Panel won't urge changes in senior tax credit law

November 06, 2008|By Larry Carson | Larry Carson,

Despite a last-minute push by two members, the county's Senior Tax Credit Task Force will not recommend changes to the two-year-old law that provides lower property taxes to older homeowners with limited incomes.

In lopsided votes at a meeting last week, the group rejected several suggestions from two members to recommend broadening the program in a final report to the County Council this month, which will also mark the expiration of the citizens committee.

"We've been meeting for two years," member Donald Dunn said. "It seems reasonable that we quit meeting."

Dunn saw three more of his attempts to expand the relief defeated by votes of 9-1 and 8-2.

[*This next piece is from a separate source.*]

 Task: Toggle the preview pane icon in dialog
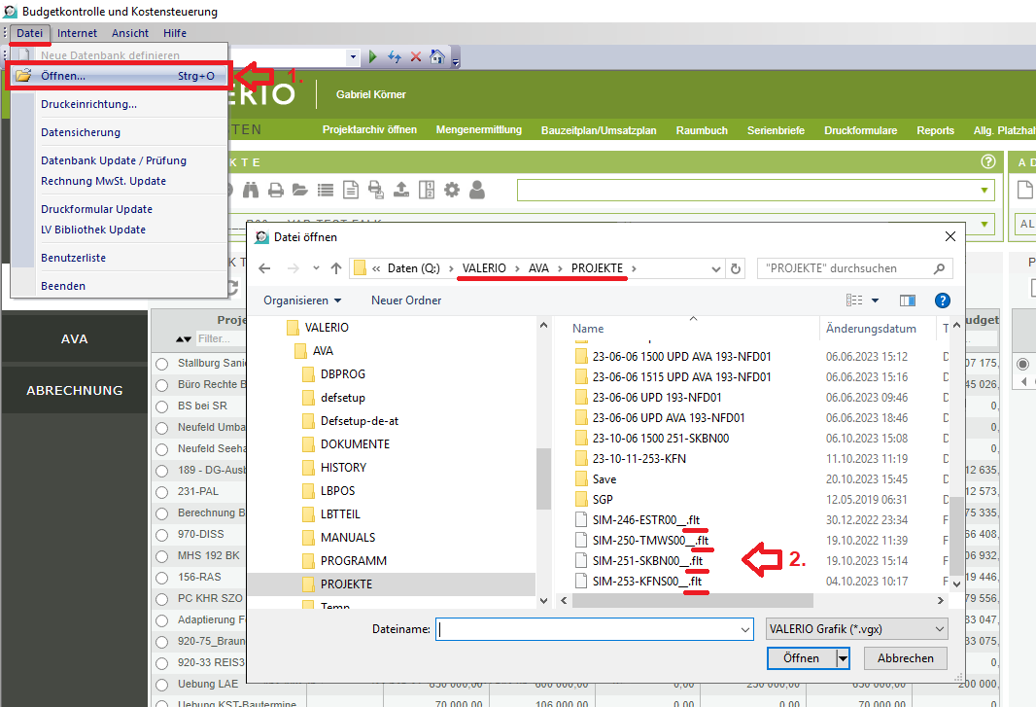tap(908, 301)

This year, the county has awarded credits worth $397,221 on property tax bills from July 2008, according to Linda Watts, the county's chief of the Bureau of Revenue. The figures are not complete because residents had until Friday to apply. Watts said 1,116 residents have applied for tax cuts and 690 received credits. Another 142 are being processed, but 203 eligible applicants were denied credits because of the size of the cuts they received from the state program. Original expectations were for about 2,400 applicants a year who might qualify for up to $1.5 million in local tax relief.

FOR THE RECORD - An article published in the Howard County section Nov. 6 included incorrect information on the eligibility criteria for the Howard County program that provides property tax cuts for older homeowners.
Homeowners ages 70 or older, with incomes less than $70,000 and assets less than $500,000 excluding their homes, are eligible for a tax cut of up to 25 percent. Retirement savings count as assets under the county law.
The Baltimore Sun regrets the error.

The law provides up to a 25 percent reduction in property taxes for homeowners ages 70 or older who have annual incomes less than $70,000 and assets less than $500,000 excluding their homes and retirement accounts. Applicants must also seek a tax cut under the state's Homeowner's Property Tax Credit program for low-income homeowners of all ages. That relief comes from the state treasury, so it is mostly county residents with higher eligible incomes who are getting an added benefit from the county.

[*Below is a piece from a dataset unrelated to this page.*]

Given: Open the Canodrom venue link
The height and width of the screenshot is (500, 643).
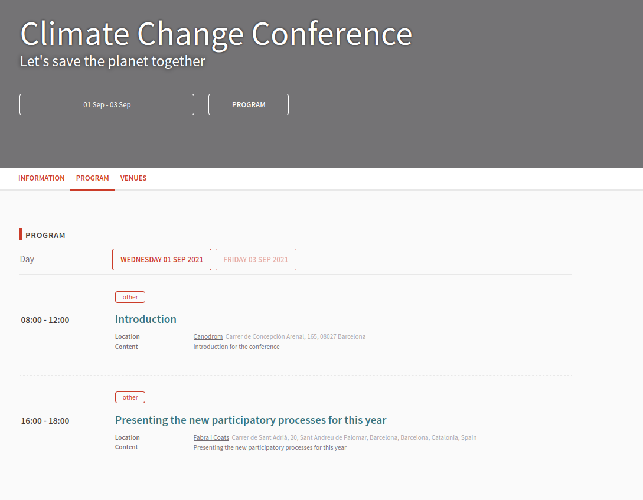Looking at the screenshot, I should pos(208,337).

That rankles Dunn and committee member Frank Chase, who also offered a suggestion to broaden the law that was rejected, 8-2. Chase vowed to pursue it individually with council members and local state legislators, despite the committee's decision.

Dunn and Chase said they believe every eligible applicant should get at least some credit from the county, and Dunn said not enough people are getting tax cuts from the program. Chase is upset that county workers are wasting time processing so many applications that result in no county credit.

At last week's meeting in the county's new temporary office quarters in Columbia, Dunn first suggested lowering the minimum eligibility age from 70 to 60, though that would require a change in state law. He then proposed dropping the county's $500,000 asset test, and he asked that the county relief be disconnected from whatever credits the state provides.

Chase suggested something similar to Dunn's last idea. He would give any eligible county homeowner with a gross annual income of $45,000 or less a 25 percent property tax cut after any state relief had been granted. For each $1,000 of additional income, the county tax cut would drop by 1 percent.

Dunn said he wanted to lower the eligibility age to help seniors who may have suffered losses in the current recession and stock market drop. He lost that on a 9-1 vote.

He then argued for dropping the asset test because he feels it discourages too many people from applying, but former state Del. Sue Buswell, another committee member, noted that with the economic downturn, "a lot of people might qualify who couldn't qualify last year."

Dunn also pushed for uncoupling the state and county credit programs to expand participation and increase the benefits, but that and his asset test idea failed on 8-2 votes.

Chase fared no better with his idea, which also failed 8-2.